By contrast, during the Global Financial Crisis (GFC) a decade later, when most nations slumped into recession on the heels of the financial collapse in the US, the Indonesian economy slowed but did not recess, achieving real growth of 6.1 per cent in 2008 and 4.5 per cent in 2009. Indeed, the country's real GDP growth in 2009 was the third strongest in the G20, after China and India (OECD 2010). Two associated issues are addressed in this paper. First, this contrast in performance is seen to have two origins. On one hand, there were differences in the size and maturity of the economy over the intervening decade, and in the composition of the AFC and GFC shocks. More importantly, in our view, Indonesia's macroeconomic policy regime at the time of the AFC was unsustainable during a capital flight, leading to a policy reversal and an associated loss of confidence, which precipitated an extraordinary depreciation, large rises in debt service burdens, insolvencies and the temporary sequestering of physical capital. This clearly contributed to political upheaval, which further eroded confidence at the time.
Second, since both crises had elements of capital flight, with bond spreads indicating initial rises in investment risk premia of similar magnitude, this paper seeks to decompose the policy responses and identify the specific macroeconomic regimes that led to their ultimate resolution. Although there was some repatriation of foreign currency reserves in each case, this analysis suggests that the key elements were currency depreciations combined with fiscal expansions that depended, at least partially, on borrowings from Bank Indonesia, or money financing (Basri 2012). Indonesia's government entered the early stages of the AFC under pressure from the IMF to defend its de facto fixed exchange rate, reduce key subsidies and close insolvent banks, all of which proved to be contractionary in the ensuing capital flight, eventually engendering reversal and a currency float. Yet, at the time of the GFC, there was no policy reversal towards this regime. Having learned from its AFC experience, the Indonesian government implemented the policies that eventually worked in the GFC immediately. This was, however, also accompanied by a substantial depreciation, a rise in inflation and some labour dislocation, but these effects were far more moderate than their counterparts during the AFC.

[Dataset entries]
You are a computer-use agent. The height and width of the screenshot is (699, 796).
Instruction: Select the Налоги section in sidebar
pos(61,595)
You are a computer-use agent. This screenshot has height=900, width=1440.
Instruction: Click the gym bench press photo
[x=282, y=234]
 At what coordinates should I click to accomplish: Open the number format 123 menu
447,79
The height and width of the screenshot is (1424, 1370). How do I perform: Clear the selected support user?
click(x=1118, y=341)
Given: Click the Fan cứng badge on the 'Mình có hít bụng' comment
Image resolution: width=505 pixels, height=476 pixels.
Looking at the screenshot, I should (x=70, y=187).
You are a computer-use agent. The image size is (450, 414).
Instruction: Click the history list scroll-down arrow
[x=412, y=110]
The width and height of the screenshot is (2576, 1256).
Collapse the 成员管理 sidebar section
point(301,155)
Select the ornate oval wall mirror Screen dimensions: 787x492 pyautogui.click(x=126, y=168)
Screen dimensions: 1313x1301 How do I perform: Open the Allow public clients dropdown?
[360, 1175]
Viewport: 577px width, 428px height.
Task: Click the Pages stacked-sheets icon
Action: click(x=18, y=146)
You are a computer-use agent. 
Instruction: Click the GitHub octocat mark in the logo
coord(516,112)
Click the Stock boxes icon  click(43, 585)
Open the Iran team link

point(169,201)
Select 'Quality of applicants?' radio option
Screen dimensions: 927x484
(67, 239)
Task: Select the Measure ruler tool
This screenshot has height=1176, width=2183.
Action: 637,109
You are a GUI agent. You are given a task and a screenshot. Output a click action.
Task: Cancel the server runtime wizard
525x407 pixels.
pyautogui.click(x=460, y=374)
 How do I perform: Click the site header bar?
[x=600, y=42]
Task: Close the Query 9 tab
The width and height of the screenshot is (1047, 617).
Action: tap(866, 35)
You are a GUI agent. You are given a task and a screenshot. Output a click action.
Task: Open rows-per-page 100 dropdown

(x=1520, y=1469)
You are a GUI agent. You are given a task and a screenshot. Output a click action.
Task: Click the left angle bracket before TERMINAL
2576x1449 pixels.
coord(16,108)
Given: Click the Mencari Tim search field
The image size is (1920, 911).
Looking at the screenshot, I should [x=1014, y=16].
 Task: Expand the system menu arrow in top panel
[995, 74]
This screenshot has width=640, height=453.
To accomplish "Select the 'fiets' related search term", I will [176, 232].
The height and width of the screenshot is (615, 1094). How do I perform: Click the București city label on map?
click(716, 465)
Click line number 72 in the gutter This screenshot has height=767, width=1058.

- STATED TASK:
Reproduce the passage on Indonesia's economy during the two financial crises word for word, from its first sentence to its last.

- WRITTEN ANSWER:
By contrast, during the Global Financial Crisis (GFC) a decade later, when most nations slumped into recession on the heels of the financial collapse in the US, the Indonesian economy slowed but did not recess, achieving real growth of 6.1 per cent in 2008 and 4.5 per cent in 2009. Indeed, the country's real GDP growth in 2009 was the third strongest in the G20, after China and India (OECD 2010). Two associated issues are addressed in this paper. First, this contrast in performance is seen to have two origins. On one hand, there were differences in the size and maturity of the economy over the intervening decade, and in the composition of the AFC and GFC shocks. More importantly, in our view, Indonesia's macroeconomic policy regime at the time of the AFC was unsustainable during a capital flight, leading to a policy reversal and an associated loss of confidence, which precipitated an extraordinary depreciation, large rises in debt service burdens, insolvencies and the temporary sequestering of physical capital. This clearly contributed to political upheaval, which further eroded confidence at the time.
Second, since both crises had elements of capital flight, with bond spreads indicating initial rises in investment risk premia of similar magnitude, this paper seeks to decompose the policy responses and identify the specific macroeconomic regimes that led to their ultimate resolution. Although there was some repatriation of foreign currency reserves in each case, this analysis suggests that the key elements were currency depreciations combined with fiscal expansions that depended, at least partially, on borrowings from Bank Indonesia, or money financing (Basri 2012). Indonesia's government entered the early stages of the AFC under pressure from the IMF to defend its de facto fixed exchange rate, reduce key subsidies and close insolvent banks, all of which proved to be contractionary in the ensuing capital flight, eventually engendering reversal and a currency float. Yet, at the time of the GFC, there was no policy reversal towards this regime. Having learned from its AFC experience, the Indonesian government implemented the policies that eventually worked in the GFC immediately. This was, however, also accompanied by a substantial depreciation, a rise in inflation and some labour dislocation, but these effects were far more moderate than their counterparts during the AFC.